**Exercise data**

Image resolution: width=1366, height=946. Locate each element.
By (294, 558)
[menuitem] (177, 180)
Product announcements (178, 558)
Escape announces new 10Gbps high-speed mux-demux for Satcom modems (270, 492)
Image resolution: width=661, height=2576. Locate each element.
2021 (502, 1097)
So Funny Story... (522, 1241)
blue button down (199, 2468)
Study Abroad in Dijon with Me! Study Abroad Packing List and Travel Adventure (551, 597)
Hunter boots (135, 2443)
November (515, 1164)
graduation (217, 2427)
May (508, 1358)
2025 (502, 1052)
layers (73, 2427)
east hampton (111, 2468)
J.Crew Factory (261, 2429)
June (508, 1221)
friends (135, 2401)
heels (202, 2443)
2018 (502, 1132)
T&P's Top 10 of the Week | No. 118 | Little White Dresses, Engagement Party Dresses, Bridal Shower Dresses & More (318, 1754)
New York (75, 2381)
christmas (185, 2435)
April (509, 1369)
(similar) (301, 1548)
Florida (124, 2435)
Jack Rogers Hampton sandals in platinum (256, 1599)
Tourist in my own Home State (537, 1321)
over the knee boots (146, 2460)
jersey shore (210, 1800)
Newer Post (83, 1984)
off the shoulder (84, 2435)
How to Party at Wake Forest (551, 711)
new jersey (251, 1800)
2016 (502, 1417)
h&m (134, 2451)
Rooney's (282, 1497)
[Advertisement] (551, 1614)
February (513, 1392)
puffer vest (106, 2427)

**Aim of the task**
Your answer must be the records above, repeated exactly.

**Answer for this exercise**
Image resolution: width=1366, height=946. Locate each element.
By (294, 558)
[menuitem] (177, 180)
Product announcements (178, 558)
Escape announces new 10Gbps high-speed mux-demux for Satcom modems (270, 492)
Image resolution: width=661, height=2576. Locate each element.
2021 (502, 1097)
So Funny Story... (522, 1241)
blue button down (199, 2468)
Study Abroad in Dijon with Me! Study Abroad Packing List and Travel Adventure (551, 597)
Hunter boots (135, 2443)
November (515, 1164)
graduation (217, 2427)
May (508, 1358)
2025 (502, 1052)
layers (73, 2427)
east hampton (111, 2468)
J.Crew Factory (261, 2429)
June (508, 1221)
friends (135, 2401)
heels (202, 2443)
2018 (502, 1132)
T&P's Top 10 of the Week | No. 118 | Little White Dresses, Engagement Party Dresses, Bridal Shower Dresses & More (318, 1754)
New York (75, 2381)
christmas (185, 2435)
April (509, 1369)
(similar) (301, 1548)
Florida (124, 2435)
Jack Rogers Hampton sandals in platinum (256, 1599)
Tourist in my own Home State (537, 1321)
over the knee boots (146, 2460)
jersey shore (210, 1800)
Newer Post (83, 1984)
off the shoulder (84, 2435)
How to Party at Wake Forest (551, 711)
new jersey (251, 1800)
2016 (502, 1417)
h&m (134, 2451)
Rooney's (282, 1497)
[Advertisement] (551, 1614)
February (513, 1392)
puffer vest (106, 2427)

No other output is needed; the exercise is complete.